3°/ que lorsque l'exploitant d'un immeuble incendié a commis un manquement à une obligation de sécurité ou de prudence imposée par la loi ou un règlement ou toute autre faute résultant d'une imprudence, inattention ou négligence dans son obligation de veiller à la sécurité du bâtiment, il commet ce faisant une faute en lien de causalité avec le dommage consécutif à un incendie qu'il a contribué à occasionner ; qu'en énonçant, pour rejeter les demandes indemnitaires dirigées contre Mme [R], après avoir constaté que ''Mme [R] n'a pas fait vérifier ou contrôler ses installations techniques par les organismes compétents'' et a ainsi commis une faute ''quant à l'absence de contrôle'', que pour autant, ''le lien de causalité entre cette absence et l'incendie n'est pas démontré'', dès lors que, selon l'expert, ''ces contrôles n'apportent pas la garantie qu'un incendie ou une explosion ne puisse se produire'', quand les manquements constatés à l'encontre de Mme [R] entretenaient nécessairement un lien causal avec le dommage, la cour d'appel, qui n'a pas tiré les conséquences légales de ses propres constatations, a violé l'article L. 415-3 du code rural et de la pêche maritime🏛 ;

4°/ que lorsque l'exploitant d'un immeuble incendié a commis un manquement à une obligation de sécurité ou de prudence imposée par la loi ou un règlement ou toute autre faute résultant d'une imprudence, inattention ou négligence dans son obligation de veiller à la sécurité du bâtiment, il commet ce faisant une faute en lien de causalité avec le dommage consécutif à un incendie qu'il a contribué à occasionner ; qu'en se bornant à énoncer, pour rejeter les demandes indemnitaires dirigées contre Mme [R], après avoir constaté que ''Mme [R] n'a pas fait vérifier ou contrôler ses installations techniques par les organismes compétents'' et a ainsi commis une faute ''quant à l'absence de contrôle'', que pour autant, ''le lien de causalité entre cette absence et l'incendie n'est pas démontré'', sans s'expliquer sur les constatations de l'expert dont se prévalait Mme [B] dans ses conclusions d'appel, mettant en évidence l'intérêt du respect des normes en matière de vérifications et de contrôles des installations techniques, d'électricité et de gaz, au regard de la prévention des incendies en ce qu'il aurait permis de remédier à d'éventuelles non-conformités, et ainsi éviter le dommage, la cour d'appel, a privé sa décision de base légale au regard de l'article L. 415-3 du code rural et de la pêche maritime. »


Réponse de la Cour

6. Ayant relevé que, si la locataire n'avait pas fait vérifier ou contrôler ses installations techniques par les organismes compétents, ces contrôles n'apportaient pas, selon l'expert, la garantie qu'un incendie ou une explosion ne puisse se produire, la cour d'appel, qui en a souverainement déduit que le lien de causalité entre cette omission et l'incendie n'était pas démontré par la bailleresse, a, abstraction faite des motifs surabondants critiqués par les première et deuxième branches, légalement justifié sa décision de rejeter les demandes d'indemnisation.

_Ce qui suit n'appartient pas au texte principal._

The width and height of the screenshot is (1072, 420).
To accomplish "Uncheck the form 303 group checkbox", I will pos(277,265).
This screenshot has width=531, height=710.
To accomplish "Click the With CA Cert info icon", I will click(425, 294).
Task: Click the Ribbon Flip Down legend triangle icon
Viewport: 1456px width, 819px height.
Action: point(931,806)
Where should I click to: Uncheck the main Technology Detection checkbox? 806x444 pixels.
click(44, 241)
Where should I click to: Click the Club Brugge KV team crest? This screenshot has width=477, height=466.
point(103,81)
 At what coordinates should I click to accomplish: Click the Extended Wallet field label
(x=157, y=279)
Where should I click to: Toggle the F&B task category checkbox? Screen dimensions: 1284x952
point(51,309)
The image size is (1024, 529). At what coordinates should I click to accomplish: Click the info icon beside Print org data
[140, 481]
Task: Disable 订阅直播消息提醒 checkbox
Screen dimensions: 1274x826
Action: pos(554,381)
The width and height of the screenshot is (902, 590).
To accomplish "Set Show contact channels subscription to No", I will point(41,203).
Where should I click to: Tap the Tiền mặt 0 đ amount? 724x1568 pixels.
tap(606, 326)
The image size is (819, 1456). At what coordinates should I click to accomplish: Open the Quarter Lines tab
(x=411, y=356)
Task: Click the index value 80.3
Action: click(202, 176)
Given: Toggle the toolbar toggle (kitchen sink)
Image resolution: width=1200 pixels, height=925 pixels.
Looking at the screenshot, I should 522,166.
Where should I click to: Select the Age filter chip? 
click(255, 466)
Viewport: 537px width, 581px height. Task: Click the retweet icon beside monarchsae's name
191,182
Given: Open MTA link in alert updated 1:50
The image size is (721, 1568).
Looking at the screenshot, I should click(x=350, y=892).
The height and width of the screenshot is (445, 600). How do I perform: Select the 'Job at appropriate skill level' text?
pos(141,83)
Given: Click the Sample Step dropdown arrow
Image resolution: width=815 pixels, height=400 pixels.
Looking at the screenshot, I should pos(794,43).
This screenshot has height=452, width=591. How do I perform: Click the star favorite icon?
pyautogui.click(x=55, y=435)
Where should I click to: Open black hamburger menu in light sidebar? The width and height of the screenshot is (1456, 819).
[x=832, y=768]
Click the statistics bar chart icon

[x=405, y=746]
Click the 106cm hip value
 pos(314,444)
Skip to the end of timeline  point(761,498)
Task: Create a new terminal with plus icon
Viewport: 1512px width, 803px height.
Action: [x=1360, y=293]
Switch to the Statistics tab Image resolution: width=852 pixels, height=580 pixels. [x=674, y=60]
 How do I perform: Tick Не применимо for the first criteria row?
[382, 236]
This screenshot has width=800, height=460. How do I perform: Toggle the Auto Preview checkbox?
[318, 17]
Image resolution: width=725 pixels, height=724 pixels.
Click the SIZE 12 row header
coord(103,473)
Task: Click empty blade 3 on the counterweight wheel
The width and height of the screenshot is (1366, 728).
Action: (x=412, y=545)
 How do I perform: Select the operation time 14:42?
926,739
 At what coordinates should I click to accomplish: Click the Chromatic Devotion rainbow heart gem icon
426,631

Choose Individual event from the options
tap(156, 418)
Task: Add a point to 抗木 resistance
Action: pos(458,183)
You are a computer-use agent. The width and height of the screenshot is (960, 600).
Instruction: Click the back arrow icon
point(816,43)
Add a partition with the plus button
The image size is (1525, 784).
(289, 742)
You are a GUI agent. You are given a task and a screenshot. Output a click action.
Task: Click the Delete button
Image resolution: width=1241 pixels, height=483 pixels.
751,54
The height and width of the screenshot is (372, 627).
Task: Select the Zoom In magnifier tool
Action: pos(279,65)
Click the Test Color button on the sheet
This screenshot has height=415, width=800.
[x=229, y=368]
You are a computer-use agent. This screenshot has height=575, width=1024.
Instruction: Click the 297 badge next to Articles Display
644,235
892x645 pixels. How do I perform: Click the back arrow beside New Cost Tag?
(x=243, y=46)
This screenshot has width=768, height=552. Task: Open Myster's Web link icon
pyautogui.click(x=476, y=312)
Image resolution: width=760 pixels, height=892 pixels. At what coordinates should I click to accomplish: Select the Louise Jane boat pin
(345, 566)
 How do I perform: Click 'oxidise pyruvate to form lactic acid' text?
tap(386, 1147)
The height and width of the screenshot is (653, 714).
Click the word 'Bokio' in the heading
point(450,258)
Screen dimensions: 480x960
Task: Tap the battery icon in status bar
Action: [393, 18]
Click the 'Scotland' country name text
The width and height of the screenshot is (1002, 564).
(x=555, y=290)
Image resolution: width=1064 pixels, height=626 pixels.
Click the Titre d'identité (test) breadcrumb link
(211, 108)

7. Par conséquent, le moyen, inopérant en ses première et deuxième branches, ne peut être accueilli.


PAR CES MOTIFS, la Cour :

REJETTE le pourvoi ;

Condamne Mme [B] aux dépens ;

En application de l'article 700 du code de procédure civile🏛, rejette la demande formée par Mme [B] et la condamne à payer à la caisse régionale d'assurances mutuelles agricoles Bretagne-Pays de La Loire la somme de 3 000 euros ;

Ainsi fait et jugé par la Cour de cassation, troisième chambre civile, et prononcé par le président en son audience publique du vingt-six octobre deux mille vingt-trois.